ENTRIES SUPPLIED -
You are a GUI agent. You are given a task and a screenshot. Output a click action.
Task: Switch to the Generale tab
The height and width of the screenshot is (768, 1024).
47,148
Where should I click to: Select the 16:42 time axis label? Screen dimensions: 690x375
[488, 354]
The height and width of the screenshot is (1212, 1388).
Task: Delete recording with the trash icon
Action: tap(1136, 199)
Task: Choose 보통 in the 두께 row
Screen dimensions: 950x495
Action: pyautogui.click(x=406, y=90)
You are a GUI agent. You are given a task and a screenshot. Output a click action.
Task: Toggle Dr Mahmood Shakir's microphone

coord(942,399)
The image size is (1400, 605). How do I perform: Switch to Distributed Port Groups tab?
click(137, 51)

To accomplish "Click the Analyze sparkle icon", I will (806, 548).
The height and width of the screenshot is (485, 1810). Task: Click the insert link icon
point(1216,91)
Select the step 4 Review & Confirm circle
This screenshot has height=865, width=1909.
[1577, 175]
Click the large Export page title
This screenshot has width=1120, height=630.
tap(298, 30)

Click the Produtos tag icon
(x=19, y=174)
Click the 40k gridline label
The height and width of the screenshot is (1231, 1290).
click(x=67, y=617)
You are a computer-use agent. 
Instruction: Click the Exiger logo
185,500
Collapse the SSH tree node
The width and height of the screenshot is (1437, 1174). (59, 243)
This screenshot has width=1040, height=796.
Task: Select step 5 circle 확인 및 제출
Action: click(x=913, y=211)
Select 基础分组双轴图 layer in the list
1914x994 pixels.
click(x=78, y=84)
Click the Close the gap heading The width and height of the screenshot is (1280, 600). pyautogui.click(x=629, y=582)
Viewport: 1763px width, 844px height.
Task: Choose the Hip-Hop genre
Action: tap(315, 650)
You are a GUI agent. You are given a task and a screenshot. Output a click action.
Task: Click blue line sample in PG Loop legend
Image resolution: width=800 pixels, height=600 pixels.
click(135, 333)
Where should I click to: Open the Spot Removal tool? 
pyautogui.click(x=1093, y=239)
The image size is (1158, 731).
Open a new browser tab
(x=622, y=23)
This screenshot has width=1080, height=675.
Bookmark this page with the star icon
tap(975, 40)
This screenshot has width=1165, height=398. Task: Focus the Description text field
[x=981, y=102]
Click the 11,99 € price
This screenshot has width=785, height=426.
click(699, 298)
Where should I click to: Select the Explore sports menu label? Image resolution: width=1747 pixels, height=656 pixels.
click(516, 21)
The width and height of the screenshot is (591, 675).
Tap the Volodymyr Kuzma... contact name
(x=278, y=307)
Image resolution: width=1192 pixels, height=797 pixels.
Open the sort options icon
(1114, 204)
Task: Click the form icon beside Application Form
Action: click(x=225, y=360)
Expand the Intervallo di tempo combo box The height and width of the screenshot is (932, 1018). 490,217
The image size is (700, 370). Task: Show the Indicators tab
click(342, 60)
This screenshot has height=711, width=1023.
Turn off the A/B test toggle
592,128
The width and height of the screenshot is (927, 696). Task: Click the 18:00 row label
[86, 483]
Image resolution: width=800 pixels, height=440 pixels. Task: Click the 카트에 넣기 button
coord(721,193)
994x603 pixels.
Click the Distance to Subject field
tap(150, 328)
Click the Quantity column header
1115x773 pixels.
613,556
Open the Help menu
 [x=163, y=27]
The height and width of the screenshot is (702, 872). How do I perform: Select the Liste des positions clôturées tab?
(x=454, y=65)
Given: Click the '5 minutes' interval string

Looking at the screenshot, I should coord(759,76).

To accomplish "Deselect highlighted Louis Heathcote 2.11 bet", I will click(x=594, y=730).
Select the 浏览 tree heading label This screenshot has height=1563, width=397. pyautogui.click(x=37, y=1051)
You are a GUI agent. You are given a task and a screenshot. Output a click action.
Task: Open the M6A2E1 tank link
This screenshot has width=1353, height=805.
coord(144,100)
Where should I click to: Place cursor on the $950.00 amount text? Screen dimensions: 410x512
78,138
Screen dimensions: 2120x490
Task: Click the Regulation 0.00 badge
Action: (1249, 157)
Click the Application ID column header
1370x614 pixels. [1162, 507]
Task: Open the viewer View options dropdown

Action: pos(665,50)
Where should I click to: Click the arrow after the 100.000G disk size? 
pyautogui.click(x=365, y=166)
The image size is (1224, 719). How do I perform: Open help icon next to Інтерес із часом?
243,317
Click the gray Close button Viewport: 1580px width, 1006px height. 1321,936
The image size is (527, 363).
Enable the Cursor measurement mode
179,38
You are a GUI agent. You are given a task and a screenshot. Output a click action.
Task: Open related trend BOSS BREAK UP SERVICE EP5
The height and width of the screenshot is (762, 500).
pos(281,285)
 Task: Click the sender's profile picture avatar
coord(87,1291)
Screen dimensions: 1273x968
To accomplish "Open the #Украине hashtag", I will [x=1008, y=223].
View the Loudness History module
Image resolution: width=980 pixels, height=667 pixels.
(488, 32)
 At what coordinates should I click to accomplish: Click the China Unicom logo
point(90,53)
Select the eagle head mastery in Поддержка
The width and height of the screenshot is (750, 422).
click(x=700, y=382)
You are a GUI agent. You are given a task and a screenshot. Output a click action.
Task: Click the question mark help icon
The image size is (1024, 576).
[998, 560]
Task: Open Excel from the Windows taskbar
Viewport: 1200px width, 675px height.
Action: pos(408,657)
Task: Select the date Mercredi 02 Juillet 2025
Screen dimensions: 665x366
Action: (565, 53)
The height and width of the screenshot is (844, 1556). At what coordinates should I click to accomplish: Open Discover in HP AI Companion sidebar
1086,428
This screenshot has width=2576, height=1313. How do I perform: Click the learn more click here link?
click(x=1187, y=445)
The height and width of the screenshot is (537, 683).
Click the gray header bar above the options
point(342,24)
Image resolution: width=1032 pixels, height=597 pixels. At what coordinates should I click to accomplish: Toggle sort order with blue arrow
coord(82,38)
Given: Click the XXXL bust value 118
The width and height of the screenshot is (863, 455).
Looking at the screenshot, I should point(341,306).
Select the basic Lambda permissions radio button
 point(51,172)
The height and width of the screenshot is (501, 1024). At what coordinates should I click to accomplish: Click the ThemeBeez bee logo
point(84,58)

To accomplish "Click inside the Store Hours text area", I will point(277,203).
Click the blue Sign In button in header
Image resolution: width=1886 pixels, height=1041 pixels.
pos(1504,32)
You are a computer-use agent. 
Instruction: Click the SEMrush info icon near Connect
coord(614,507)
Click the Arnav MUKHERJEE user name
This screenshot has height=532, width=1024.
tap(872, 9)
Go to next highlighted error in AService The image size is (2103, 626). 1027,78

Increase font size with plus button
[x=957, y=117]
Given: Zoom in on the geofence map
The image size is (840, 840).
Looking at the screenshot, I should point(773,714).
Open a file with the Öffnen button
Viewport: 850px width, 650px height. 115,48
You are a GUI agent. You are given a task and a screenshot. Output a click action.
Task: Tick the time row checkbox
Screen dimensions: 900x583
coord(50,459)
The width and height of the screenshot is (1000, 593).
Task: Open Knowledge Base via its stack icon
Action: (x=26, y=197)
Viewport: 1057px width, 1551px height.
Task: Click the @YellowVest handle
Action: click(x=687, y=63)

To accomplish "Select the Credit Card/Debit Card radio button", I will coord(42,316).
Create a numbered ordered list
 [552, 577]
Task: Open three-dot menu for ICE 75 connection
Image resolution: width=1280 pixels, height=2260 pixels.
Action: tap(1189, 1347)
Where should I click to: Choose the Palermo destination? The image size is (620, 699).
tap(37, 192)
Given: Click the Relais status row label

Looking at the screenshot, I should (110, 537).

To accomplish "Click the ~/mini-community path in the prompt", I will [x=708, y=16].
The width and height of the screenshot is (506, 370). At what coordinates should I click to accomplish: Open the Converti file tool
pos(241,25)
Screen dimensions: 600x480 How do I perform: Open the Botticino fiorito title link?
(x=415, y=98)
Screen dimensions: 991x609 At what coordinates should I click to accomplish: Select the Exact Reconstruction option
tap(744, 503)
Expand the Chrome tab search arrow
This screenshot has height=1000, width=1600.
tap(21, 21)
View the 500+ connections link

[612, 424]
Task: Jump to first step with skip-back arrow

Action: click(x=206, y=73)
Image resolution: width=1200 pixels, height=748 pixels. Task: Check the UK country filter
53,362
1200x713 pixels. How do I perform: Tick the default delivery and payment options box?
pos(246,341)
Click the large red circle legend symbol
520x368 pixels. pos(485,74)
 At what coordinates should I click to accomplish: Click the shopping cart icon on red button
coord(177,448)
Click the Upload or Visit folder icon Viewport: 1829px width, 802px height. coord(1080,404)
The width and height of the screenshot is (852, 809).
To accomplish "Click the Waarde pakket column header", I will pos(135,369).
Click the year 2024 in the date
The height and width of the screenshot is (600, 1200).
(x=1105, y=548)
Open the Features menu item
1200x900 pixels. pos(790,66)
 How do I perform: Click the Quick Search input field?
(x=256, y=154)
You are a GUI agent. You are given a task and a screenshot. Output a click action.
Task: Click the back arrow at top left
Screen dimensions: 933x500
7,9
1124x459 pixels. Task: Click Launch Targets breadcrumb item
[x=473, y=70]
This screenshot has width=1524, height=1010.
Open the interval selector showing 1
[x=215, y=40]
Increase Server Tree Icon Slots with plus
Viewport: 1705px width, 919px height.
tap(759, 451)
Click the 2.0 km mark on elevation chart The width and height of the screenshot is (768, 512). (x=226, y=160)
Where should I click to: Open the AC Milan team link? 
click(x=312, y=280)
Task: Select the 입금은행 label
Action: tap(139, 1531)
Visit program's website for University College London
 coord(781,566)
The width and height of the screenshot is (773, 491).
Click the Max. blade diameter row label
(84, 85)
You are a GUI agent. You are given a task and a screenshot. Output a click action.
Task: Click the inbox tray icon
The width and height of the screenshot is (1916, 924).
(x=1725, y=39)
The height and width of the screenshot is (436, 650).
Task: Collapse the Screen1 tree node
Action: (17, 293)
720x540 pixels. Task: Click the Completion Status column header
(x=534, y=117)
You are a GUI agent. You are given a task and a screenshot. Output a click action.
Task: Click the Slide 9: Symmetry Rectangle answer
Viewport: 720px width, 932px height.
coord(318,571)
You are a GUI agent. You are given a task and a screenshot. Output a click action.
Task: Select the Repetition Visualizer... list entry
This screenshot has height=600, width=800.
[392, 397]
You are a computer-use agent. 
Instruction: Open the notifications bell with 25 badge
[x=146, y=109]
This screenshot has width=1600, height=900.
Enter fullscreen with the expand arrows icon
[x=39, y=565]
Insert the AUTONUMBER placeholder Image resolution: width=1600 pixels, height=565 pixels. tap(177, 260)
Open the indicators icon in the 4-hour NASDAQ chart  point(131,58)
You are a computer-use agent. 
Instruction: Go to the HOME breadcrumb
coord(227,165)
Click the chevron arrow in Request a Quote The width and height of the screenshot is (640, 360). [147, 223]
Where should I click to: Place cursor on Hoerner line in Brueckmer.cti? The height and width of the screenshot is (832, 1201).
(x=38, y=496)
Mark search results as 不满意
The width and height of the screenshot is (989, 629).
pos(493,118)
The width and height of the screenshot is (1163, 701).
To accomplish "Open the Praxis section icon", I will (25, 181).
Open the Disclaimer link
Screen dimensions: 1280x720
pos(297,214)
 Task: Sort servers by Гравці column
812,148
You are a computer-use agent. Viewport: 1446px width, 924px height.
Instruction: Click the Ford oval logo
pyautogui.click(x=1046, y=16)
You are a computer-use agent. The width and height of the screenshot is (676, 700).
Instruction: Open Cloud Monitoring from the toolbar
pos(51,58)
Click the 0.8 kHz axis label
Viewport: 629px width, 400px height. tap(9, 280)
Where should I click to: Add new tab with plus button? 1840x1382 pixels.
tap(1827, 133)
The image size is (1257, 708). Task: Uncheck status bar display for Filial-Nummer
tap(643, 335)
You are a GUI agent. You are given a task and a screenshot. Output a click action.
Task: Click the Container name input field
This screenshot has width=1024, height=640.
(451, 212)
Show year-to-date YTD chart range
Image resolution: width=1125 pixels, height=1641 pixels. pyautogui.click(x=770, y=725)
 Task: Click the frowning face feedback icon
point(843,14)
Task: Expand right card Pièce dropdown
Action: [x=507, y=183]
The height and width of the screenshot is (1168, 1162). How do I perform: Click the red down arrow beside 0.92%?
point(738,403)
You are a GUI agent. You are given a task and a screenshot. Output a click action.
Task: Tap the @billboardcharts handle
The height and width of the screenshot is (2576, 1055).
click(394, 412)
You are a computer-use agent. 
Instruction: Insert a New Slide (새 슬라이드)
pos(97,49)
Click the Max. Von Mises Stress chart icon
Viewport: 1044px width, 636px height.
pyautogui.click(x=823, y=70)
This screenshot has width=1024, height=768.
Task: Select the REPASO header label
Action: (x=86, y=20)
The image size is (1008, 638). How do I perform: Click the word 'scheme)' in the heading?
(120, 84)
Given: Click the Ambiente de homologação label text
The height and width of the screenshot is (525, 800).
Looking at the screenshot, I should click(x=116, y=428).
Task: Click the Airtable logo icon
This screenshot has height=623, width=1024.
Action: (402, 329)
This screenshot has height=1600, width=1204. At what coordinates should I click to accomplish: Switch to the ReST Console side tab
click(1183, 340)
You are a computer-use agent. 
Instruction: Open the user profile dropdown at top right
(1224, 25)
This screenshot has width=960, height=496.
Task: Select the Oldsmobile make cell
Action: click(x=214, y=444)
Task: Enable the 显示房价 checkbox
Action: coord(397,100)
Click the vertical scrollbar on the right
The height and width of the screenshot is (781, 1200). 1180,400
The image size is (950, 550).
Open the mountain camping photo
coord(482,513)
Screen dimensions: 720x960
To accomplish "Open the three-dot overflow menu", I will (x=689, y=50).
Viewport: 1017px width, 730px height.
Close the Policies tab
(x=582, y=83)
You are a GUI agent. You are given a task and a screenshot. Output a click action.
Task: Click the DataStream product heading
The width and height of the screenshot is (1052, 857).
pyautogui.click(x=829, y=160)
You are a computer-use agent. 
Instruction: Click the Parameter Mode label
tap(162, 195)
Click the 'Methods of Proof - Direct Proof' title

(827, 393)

WHAT IS BEING ASKED -
Extract from the listing above the lines between the line containing "The image size is (1008, 638)." and the line containing "Screen dimensions: 720x960", keeping both of those lines. Output nothing else.

REPLY -
The image size is (1008, 638). How do I perform: Click the word 'scheme)' in the heading?
(120, 84)
Given: Click the Ambiente de homologação label text
The height and width of the screenshot is (525, 800).
Looking at the screenshot, I should click(x=116, y=428).
Task: Click the Airtable logo icon
This screenshot has height=623, width=1024.
Action: (402, 329)
This screenshot has height=1600, width=1204. At what coordinates should I click to accomplish: Switch to the ReST Console side tab
click(1183, 340)
You are a computer-use agent. 
Instruction: Open the user profile dropdown at top right
(1224, 25)
This screenshot has width=960, height=496.
Task: Select the Oldsmobile make cell
Action: click(x=214, y=444)
Task: Enable the 显示房价 checkbox
Action: coord(397,100)
Click the vertical scrollbar on the right
The height and width of the screenshot is (781, 1200). 1180,400
The image size is (950, 550).
Open the mountain camping photo
coord(482,513)
Screen dimensions: 720x960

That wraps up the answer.